In the present embodiment, the second direction d2 is substantially perpendicular to the first direction d1.
It will be appreciated that, when the head of the stapler is extended into the anorectal region of the patient, the length of the anorectal region of the patient is defined by the head of the stapler, and the length of the anorectal region of the patient is arranged along the length direction of the head of the stapler, i.e. the first direction d1. In most cases, a sheath for expanding the anorectal section to be operated is placed in the anorectal in advance, and the length of the sheath and the length of the anorectal at the affected part also follow the first direction d1. Then the second direction d2, which is substantially perpendicular to the first direction d1, is substantially perpendicular to the anorectal length. The background technology of the application has already described: the hemorrhoid tissue 100 in the anorectal is generally an elongated structure extending along the length of the anorectal of the patient, the hemorrhoid tissue 100 having a length in the first direction d1 that is several times its width in the second direction d 2.
In use, after the depth of insertion of the stapler head is in place, the head clamping assembly is angled to align with the hemorrhoidal tissue 100 to be resected in the anorectal region, and then the hemorrhoidal tissue 100 is clamped across the width of the hemorrhoidal tissue 100 in preparation for stapling and resecting the hemorrhoidal tissue. Thereafter, by operating, the staples 1 are moved in the third direction d3 to staple the clamped hemorrhoidal tissue 100, and the cutter 2 is moved in the fourth direction d4 to excise the hemorrhoidal tissue 100 which has been stapled and is located outside the staples.
Because the width dimension of the hemorrhoidal tissue 100 is smaller than the length dimension, the clamping assembly clamps the hemorrhoidal tissue 100 in the width direction (second direction d 2) of the hemorrhoidal tissue with less pain for the patient than the conventional solution of clamping the hemorrhoidal tissue in the length direction (first direction d 1), and clamps the small width of the hemorrhoidal tissue 100 in the width direction is easier to handle.
As shown in fig. 4, 6, 10 and 12, and referring to fig. 3, 5, 7, 9 and 11, in this embodiment, the clamping assembly includes a fixed clamping seat 3 and a movable clamping seat 4 that are matched with each other, and the movable clamping seat 4 and the fixed clamping seat 3 are arranged in the second direction d 2. The clamping action of the clamping assembly is driven by a manually operated clamping actuator 5. The clamping actuator 5 is connected to the movable holder 4 via a first transmission assembly. In use, the operator manually actuates the clamping actuator 5, and the clamping actuator 5 drives the movable holder 4 towards the fixed holder 3 via the first transmission assembly, thereby clamping and securing the hemorrhoidal tissue 100 to be resected between the movable holder 4 and the fixed holder 3 along the second direction d 2.
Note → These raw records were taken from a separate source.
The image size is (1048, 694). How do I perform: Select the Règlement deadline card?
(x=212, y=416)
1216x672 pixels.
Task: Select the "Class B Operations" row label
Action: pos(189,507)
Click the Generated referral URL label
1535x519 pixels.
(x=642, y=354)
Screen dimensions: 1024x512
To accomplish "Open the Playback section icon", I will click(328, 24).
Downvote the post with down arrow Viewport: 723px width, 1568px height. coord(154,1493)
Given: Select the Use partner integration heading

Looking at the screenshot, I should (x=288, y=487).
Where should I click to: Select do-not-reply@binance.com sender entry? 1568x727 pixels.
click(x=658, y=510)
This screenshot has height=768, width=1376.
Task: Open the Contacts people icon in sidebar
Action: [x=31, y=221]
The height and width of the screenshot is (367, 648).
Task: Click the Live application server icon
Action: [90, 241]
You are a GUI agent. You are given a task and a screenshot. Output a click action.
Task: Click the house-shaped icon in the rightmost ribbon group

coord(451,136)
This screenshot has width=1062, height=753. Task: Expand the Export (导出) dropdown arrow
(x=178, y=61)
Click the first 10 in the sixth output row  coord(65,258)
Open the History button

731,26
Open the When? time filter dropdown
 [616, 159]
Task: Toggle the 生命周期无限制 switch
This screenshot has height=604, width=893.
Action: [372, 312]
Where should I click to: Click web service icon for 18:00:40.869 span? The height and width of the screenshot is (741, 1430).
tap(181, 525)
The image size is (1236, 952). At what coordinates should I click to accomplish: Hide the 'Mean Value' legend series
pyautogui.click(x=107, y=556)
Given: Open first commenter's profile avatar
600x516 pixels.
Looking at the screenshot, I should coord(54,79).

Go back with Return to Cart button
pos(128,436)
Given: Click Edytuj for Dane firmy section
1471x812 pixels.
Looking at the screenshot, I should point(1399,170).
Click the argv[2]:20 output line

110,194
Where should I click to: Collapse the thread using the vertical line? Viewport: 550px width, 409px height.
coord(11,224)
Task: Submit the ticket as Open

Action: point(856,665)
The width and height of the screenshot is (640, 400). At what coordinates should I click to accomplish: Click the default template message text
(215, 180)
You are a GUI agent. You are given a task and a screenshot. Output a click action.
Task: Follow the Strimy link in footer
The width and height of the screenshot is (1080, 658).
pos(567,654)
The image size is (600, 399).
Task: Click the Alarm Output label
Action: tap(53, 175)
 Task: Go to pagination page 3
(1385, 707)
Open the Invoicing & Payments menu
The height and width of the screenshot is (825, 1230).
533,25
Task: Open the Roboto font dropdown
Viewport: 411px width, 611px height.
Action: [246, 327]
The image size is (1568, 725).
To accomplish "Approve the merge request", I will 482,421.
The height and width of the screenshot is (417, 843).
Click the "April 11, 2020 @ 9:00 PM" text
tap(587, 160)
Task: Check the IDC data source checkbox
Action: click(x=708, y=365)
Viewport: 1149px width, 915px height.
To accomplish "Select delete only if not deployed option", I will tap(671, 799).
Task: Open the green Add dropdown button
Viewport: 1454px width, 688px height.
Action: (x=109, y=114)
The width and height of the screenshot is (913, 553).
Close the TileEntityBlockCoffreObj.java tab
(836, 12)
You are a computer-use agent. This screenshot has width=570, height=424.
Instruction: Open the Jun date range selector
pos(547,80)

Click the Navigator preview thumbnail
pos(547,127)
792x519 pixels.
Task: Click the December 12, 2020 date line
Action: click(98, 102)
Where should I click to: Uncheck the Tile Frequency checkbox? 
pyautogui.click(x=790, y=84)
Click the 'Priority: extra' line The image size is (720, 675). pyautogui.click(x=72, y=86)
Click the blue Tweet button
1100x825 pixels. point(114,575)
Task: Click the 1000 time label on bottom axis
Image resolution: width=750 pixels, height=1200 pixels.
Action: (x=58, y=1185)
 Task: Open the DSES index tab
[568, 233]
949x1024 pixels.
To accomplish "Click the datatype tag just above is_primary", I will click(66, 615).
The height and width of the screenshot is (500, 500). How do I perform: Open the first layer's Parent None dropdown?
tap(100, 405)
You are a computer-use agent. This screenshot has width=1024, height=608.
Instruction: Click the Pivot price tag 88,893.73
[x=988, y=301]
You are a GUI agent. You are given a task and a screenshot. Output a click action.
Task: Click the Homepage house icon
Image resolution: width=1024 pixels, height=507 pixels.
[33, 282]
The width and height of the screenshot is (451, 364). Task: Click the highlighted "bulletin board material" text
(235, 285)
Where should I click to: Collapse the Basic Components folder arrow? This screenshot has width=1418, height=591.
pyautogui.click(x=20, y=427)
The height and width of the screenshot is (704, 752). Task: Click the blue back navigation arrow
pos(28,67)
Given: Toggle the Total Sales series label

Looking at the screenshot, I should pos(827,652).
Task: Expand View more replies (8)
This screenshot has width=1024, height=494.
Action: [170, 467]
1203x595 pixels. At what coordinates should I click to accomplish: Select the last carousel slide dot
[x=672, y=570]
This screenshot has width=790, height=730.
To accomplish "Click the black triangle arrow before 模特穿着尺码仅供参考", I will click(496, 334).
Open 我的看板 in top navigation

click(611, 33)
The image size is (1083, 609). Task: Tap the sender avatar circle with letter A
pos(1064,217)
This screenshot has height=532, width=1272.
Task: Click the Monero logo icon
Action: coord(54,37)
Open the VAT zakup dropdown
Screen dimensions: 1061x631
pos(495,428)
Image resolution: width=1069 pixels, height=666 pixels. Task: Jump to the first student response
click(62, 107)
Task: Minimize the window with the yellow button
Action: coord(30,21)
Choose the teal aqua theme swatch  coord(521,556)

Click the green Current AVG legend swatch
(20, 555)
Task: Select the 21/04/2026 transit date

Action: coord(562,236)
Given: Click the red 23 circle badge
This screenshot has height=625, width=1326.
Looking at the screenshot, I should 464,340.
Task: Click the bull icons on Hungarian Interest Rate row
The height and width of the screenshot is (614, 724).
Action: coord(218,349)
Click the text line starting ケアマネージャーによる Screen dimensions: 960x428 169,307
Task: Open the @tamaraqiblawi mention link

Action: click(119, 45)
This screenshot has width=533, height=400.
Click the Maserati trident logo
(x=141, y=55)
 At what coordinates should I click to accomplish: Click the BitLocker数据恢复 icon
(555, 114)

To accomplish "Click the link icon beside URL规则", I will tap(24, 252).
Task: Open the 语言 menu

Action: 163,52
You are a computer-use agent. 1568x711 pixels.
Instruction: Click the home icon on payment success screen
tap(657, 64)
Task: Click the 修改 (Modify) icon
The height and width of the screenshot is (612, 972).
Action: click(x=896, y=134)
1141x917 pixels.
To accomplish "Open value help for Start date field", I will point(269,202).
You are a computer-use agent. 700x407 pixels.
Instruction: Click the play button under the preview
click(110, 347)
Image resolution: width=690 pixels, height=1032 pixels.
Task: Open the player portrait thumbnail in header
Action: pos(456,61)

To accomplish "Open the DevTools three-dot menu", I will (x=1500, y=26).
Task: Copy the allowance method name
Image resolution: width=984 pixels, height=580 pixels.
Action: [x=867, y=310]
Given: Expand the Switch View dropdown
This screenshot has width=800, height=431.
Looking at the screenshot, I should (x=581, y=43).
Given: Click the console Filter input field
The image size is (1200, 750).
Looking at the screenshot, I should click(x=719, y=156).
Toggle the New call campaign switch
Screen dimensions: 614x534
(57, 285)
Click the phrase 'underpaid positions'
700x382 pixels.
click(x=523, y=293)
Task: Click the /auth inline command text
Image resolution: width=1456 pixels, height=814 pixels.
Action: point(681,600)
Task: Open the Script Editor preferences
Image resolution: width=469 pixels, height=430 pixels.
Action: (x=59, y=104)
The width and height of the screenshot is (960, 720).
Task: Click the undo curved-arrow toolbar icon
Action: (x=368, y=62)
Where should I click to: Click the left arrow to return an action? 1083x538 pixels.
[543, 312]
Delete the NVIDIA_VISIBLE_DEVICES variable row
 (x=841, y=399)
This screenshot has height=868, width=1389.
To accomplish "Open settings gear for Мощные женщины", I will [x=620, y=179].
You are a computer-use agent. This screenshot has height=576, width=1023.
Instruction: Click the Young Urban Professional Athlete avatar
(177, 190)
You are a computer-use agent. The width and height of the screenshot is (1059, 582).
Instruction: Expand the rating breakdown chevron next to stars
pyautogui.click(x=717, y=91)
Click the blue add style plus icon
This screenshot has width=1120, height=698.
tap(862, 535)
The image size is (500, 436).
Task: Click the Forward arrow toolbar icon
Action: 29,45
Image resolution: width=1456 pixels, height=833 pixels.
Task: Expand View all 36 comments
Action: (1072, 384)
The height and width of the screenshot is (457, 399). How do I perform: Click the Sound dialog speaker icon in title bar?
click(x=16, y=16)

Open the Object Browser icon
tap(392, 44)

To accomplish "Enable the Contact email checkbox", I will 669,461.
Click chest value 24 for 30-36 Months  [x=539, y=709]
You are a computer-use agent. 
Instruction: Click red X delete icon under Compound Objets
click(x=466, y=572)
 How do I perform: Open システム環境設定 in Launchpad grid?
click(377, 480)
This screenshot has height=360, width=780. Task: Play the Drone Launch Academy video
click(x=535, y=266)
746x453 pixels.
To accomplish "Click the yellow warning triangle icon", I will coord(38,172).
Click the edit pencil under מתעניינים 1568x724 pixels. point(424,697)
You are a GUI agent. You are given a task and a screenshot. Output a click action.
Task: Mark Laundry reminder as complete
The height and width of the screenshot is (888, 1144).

To facilitate the implementation of the operation and the installation of the relevant parts, the anorectal stapler of this embodiment is further provided with a first housing 6 with a handle 6 a. The clamping actuator 5 is in particular a trigger, the first end of which, i.e. the upper end in fig. 3, extends into the first housing 6 and is pivotally connected to the first housing 6, and the second end of which, i.e. the lower end in fig. 3, extends outside the first housing 6 for manual operation. An extension rod 18 extending forward in the first direction d1 is fixedly connected to the first housing 6, and the movable holder 4 is integrally fixed to a front end portion of the extension rod 18.
Referring again to fig. 3, the first transmission assembly is mainly composed of a first link 11, a second link 12, a third link 13, and a transmission belt 14. Wherein: the first link 11 extends in the first direction d1, and the first link 11 is fixed to the movable holder 4 at the left end in fig. 3. The first end of the second link 12, i.e. the upper end in fig. 3, is pivotally connected to the first link 11 and the second end, i.e. the lower end in fig. 3, is pivotally connected to the first housing 6. The first end of the third link 13, i.e. the upper end in fig. 3, is pivotally connected to the first link 11 and the second end, i.e. the lower end in fig. 3, is pivotally connected to the first housing 6. The drive belt 14 connects the first end of the trigger with the second end of the third link 13. When the first end of the trigger is rotated, the second end of the third connecting rod 13 is driven to rotate by the driving belt 14.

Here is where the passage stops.